Page excerpt START
The Postpartum Side Effect That Haunts Me
- Ensley Bloodworth
- Nov 6, 2024
- 3 min read

What if I wake up my baby in the middle of a nap? Will I ruin the rest of the day? What if my baby gets hungry when I’m at lunch with friends? Will I be able to breastfeed her openly in public? What if I don’t break up this piece of food small enough? Will she choke? What if I don’t pump for as long tonight? Will that ruin my milk supply? What if we go out of town? Will that mess up my daughter’s sleep?
This is just a glimpse into the extremely pestering thoughts that I sometimes can’t shake. The ones that I work hard to pretend aren’t there. The ones that many people wouldn’t know I have. The ones that sometimes dictate my life. You’ve probably self-diagnosed me by now (don’t worry I have too thanks to a Google search.) It’s anxiety and it’s almost as annoying as it is to spell (no one? Just me?)
Some people think that anxiety is an excuse due to stereotypes, but probably because they haven’t experienced it themselves. I’ve had the occasional stressed out or anxiety ridden feelings in the past, but I experienced my biggest dosage the day I left the hospital with my daughter. My thoughts immediately gunned it towards the future. When should I feed her next? Is she eating enough? Should I wake her up? Is this pain normal? I talked myself down many times and eventually waved it off to the influx of hormones racing through my body post delivery. However, I didn’t realize that the hormones weren’t going to slow down anytime soon.
Page excerpt END
Dataset content START
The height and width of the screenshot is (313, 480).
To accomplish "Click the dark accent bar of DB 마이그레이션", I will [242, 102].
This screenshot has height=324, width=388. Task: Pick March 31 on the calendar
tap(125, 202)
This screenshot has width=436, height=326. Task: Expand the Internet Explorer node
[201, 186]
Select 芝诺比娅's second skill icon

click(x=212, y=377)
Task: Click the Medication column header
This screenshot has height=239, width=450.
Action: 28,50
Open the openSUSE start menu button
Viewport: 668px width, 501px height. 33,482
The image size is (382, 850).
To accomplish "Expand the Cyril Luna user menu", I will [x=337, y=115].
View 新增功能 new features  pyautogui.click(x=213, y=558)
Dataset content END
Dataset content START
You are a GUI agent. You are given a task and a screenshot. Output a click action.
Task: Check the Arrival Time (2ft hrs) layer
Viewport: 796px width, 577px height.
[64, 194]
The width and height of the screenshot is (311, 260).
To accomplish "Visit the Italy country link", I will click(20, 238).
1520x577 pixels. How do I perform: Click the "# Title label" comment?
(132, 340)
Dataset content END
§ **Check your understanding**
**1)** Reproduce the part of the postpartum anxiety essay above that opens with the words containing "Some people think" and closes with "down anytime soon.".
**2)** In the postpartum anxiety essay, on what day did the writer experience the biggest dosage of anxiety?

§ **Responses**
**1)**
Some people think that anxiety is an excuse due to stereotypes, but probably because they haven’t experienced it themselves. I’ve had the occasional stressed out or anxiety ridden feelings in the past, but I experienced my biggest dosage the day I left the hospital with my daughter. My thoughts immediately gunned it towards the future. When should I feed her next? Is she eating enough? Should I wake her up? Is this pain normal? I talked myself down many times and eventually waved it off to the influx of hormones racing through my body post delivery. However, I didn’t realize that the hormones weren’t going to slow down anytime soon.

**2)** On the day of leaving the hospital with the daughter.